[Data for the task Boundary: Start]
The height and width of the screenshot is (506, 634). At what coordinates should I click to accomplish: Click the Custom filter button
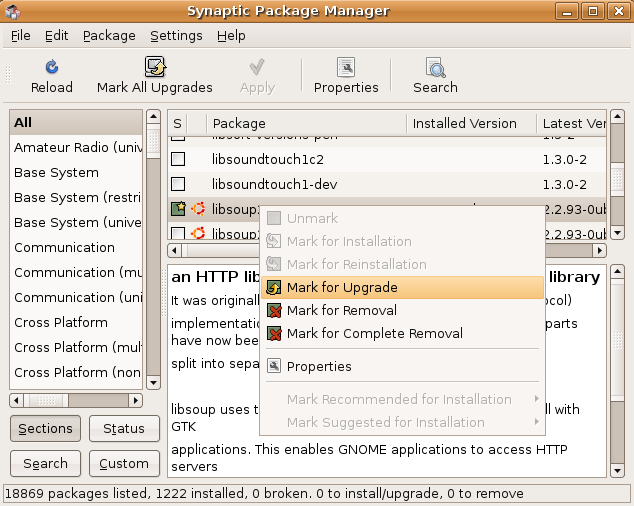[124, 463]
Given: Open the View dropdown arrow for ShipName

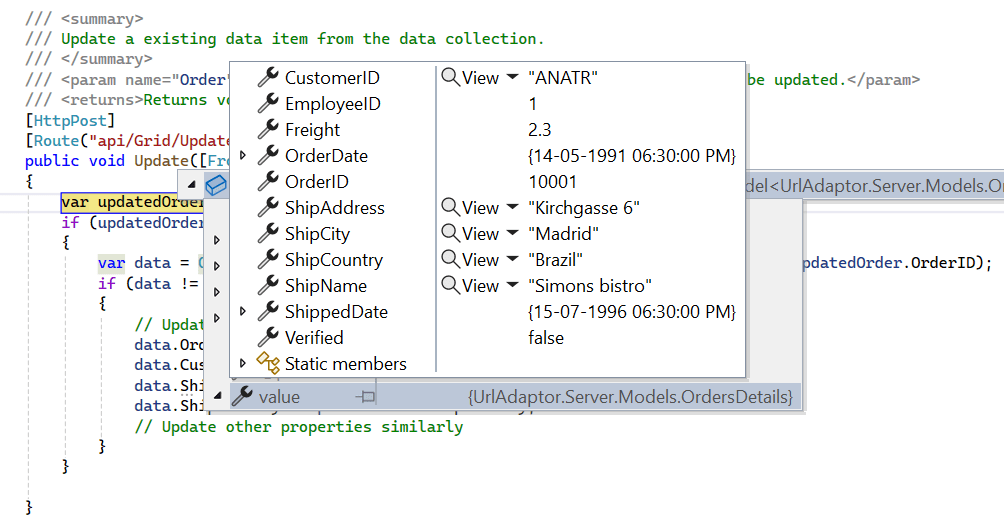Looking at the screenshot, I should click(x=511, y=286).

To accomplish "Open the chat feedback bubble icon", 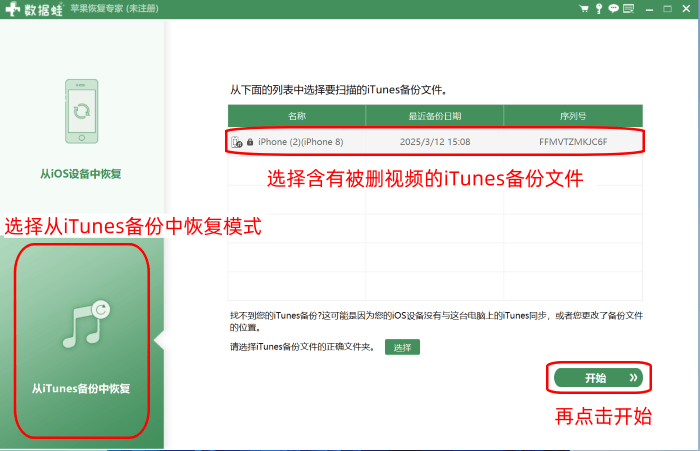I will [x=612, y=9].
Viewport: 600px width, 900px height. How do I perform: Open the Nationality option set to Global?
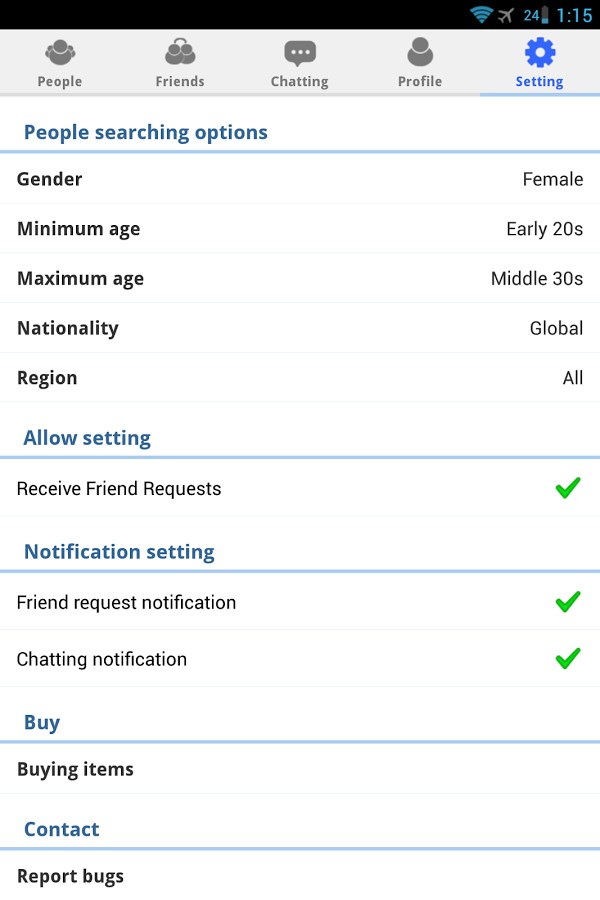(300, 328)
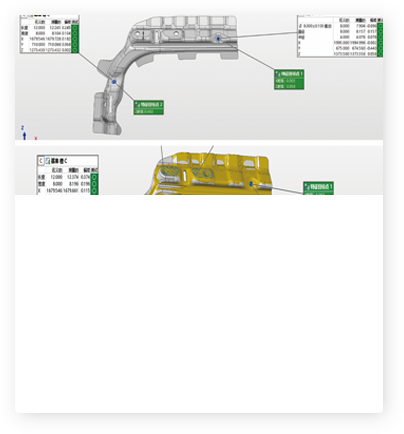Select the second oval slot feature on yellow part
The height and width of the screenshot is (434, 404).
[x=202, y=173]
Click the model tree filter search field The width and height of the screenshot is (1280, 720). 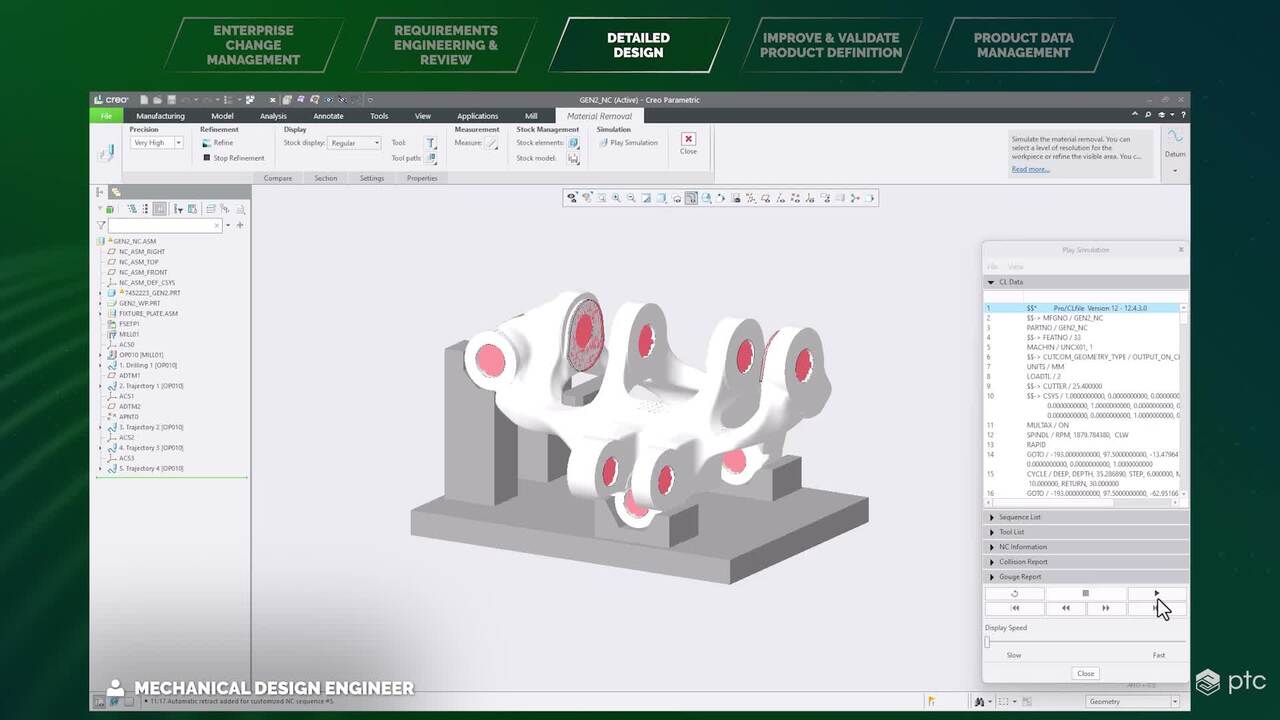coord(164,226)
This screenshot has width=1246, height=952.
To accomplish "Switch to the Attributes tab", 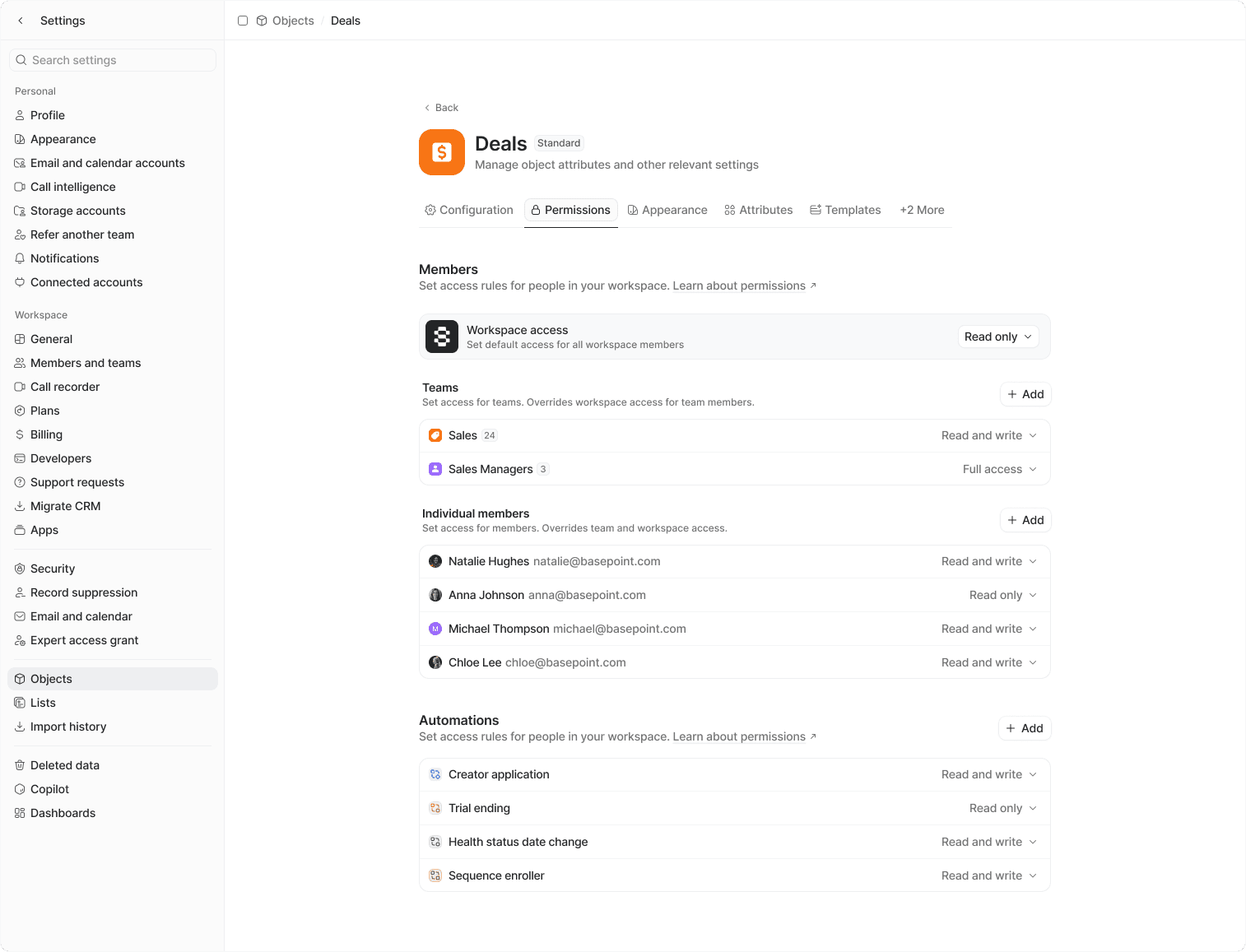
[Data for the task Boundary: End]
§ **What the task requires**
Going from the line with "This screenshot has width=1246, height=952." to the last line of the listing, write out each line exactly and nothing else. Leave out all pictures.

§ **Task output**
This screenshot has width=1246, height=952.
To accomplish "Switch to the Attributes tab", 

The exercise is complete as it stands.